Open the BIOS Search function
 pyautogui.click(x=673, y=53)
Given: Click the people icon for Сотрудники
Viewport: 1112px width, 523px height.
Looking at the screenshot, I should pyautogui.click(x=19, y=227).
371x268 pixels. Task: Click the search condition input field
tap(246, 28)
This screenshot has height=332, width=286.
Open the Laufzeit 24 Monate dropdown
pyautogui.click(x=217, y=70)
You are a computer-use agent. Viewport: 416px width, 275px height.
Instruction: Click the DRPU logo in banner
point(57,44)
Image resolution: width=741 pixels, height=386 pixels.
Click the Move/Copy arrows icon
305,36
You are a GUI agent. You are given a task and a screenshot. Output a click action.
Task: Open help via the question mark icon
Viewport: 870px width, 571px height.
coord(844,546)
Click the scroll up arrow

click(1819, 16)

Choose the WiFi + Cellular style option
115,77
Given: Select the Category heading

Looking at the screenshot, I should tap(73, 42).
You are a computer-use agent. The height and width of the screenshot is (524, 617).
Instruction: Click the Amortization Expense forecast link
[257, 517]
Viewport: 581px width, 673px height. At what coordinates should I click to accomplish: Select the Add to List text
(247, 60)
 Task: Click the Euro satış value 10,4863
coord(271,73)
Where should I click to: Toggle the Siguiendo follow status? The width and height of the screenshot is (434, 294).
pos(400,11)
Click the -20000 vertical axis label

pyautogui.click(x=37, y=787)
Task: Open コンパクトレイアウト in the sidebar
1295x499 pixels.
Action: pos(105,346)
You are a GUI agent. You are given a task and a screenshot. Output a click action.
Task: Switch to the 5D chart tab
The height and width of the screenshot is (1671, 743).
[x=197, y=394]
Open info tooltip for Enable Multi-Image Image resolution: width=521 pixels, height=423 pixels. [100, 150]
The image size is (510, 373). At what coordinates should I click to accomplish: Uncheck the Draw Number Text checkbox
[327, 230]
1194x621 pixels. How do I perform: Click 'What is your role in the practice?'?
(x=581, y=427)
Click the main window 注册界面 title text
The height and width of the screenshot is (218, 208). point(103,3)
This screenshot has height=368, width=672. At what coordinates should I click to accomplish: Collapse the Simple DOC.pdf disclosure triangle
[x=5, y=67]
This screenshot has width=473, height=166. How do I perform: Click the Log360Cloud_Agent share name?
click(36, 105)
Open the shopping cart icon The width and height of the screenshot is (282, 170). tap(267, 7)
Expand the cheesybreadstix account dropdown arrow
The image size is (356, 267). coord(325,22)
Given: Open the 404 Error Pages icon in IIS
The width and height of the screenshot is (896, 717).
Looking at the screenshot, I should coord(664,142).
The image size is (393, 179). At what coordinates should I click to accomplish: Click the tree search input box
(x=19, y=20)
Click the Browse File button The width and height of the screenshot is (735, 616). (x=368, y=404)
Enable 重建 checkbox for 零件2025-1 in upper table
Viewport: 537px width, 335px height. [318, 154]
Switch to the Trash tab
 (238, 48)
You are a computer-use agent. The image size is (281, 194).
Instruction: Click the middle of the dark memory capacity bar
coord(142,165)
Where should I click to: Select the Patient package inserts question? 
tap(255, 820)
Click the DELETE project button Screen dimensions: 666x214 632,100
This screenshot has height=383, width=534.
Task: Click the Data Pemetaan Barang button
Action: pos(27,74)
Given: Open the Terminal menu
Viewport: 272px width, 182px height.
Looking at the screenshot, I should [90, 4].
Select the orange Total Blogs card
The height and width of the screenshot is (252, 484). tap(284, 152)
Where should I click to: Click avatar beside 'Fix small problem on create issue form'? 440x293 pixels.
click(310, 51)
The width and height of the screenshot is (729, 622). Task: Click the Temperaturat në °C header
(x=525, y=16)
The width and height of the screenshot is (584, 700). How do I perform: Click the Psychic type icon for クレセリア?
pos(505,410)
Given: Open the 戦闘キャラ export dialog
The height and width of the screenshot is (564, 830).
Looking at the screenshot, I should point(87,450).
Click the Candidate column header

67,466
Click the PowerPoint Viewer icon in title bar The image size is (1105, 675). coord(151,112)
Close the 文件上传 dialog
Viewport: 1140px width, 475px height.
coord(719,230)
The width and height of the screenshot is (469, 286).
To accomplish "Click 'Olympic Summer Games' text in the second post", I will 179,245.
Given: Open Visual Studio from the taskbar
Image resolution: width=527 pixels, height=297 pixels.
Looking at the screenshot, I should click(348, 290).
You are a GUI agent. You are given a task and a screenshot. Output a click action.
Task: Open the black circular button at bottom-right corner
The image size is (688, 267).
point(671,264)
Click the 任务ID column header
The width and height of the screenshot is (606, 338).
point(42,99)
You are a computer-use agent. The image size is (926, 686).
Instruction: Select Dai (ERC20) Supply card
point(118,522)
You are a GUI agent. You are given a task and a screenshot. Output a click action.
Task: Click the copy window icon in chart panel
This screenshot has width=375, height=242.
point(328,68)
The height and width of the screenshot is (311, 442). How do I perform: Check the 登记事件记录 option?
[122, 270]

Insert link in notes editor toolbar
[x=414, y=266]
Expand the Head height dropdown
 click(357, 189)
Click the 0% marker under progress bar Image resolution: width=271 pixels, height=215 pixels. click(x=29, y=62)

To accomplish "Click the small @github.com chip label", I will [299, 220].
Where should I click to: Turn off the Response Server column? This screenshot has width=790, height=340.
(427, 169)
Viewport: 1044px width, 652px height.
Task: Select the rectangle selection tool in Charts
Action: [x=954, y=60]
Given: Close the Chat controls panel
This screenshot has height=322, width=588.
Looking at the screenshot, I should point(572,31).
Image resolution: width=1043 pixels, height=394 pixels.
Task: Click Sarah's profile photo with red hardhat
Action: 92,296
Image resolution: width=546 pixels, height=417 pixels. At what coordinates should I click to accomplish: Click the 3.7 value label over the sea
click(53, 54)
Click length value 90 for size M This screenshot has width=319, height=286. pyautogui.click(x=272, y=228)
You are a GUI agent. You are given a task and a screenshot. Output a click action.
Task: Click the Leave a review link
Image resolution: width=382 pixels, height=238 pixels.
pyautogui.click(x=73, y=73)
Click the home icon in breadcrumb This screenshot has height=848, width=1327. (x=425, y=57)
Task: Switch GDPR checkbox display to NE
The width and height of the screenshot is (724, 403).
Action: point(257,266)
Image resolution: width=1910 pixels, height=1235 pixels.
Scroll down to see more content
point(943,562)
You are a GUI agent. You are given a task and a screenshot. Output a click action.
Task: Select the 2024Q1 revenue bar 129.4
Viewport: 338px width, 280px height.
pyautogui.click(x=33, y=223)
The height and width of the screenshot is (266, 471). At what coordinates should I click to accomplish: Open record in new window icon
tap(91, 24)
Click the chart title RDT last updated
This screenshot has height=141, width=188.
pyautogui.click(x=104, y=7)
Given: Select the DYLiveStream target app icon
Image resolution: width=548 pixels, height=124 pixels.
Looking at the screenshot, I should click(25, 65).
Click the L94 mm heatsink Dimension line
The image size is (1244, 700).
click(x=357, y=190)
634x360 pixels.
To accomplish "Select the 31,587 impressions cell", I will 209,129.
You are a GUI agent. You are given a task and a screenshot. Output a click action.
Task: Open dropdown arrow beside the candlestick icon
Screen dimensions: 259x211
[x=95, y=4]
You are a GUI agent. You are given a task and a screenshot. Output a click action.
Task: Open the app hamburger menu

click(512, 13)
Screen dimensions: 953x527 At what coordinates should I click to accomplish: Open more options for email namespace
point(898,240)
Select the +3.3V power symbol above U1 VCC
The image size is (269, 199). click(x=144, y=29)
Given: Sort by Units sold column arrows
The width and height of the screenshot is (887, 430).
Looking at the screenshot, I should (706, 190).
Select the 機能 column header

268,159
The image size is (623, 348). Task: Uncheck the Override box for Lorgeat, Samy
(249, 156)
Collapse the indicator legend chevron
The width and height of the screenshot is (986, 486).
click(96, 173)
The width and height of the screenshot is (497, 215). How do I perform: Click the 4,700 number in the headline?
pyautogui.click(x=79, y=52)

• **Work to be completed**
The lines above, starting at the one with "1194x621 pixels. How" and ending at the one with "Given: Open the 404 Error Pages icon in IIS", are the only ones to return, exactly as written.

• **Written reply**
1194x621 pixels. How do I perform: Click 'What is your role in the practice?'?
(x=581, y=427)
Click the main window 注册界面 title text
The height and width of the screenshot is (218, 208). point(103,3)
This screenshot has height=368, width=672. At what coordinates should I click to accomplish: Collapse the Simple DOC.pdf disclosure triangle
[x=5, y=67]
This screenshot has width=473, height=166. How do I perform: Click the Log360Cloud_Agent share name?
click(36, 105)
Open the shopping cart icon The width and height of the screenshot is (282, 170). tap(267, 7)
Expand the cheesybreadstix account dropdown arrow
The image size is (356, 267). coord(325,22)
Given: Open the 404 Error Pages icon in IIS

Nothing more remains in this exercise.